**What you have to do**
Rewrite the rows from the one containing "This screenshot has" through the one containing "center [157, 80].", inclusive, with "screenshot" replaced by "image" and everything else left unchanged. Leave the pictures out.

**Extracted information**

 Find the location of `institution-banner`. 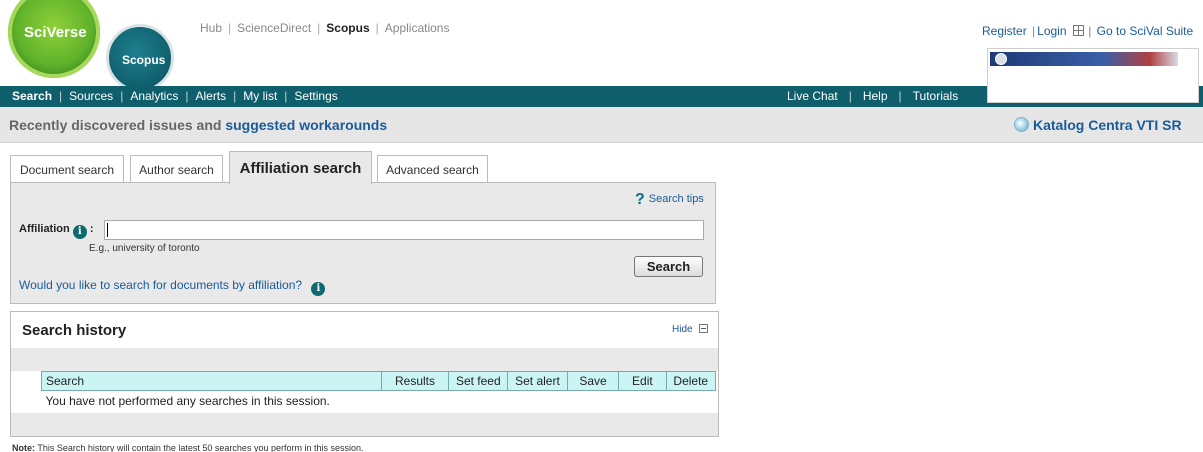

* * *

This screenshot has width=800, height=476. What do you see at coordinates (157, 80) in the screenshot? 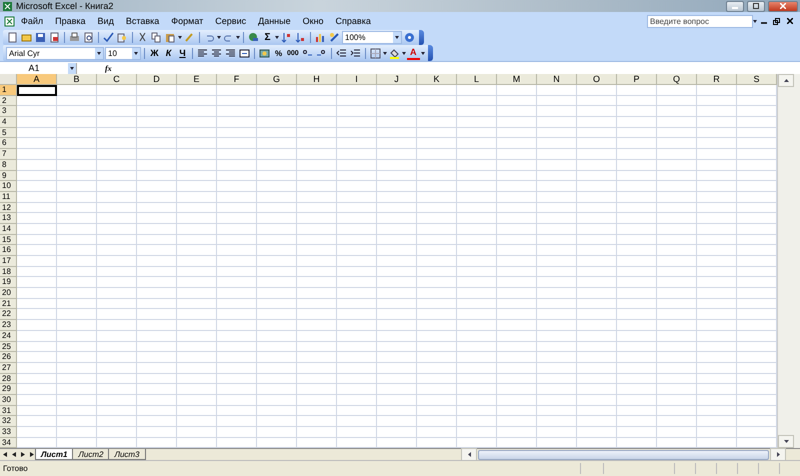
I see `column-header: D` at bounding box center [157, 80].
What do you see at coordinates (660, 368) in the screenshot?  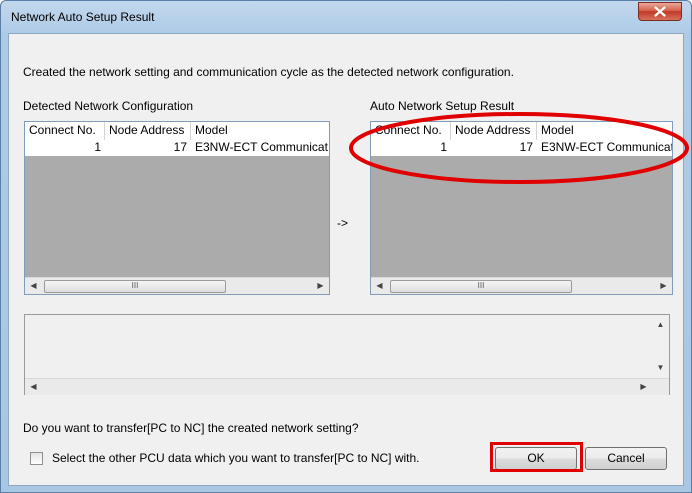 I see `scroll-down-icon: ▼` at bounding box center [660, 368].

---

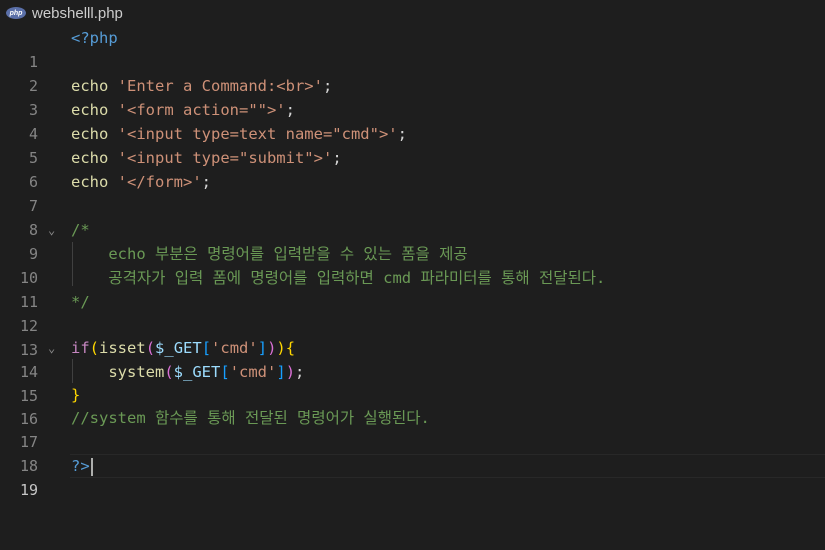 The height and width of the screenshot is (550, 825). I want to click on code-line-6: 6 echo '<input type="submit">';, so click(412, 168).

**Output of the task**
This image has width=800, height=476. What do you see at coordinates (157, 80) in the image? 
I see `column-header: D` at bounding box center [157, 80].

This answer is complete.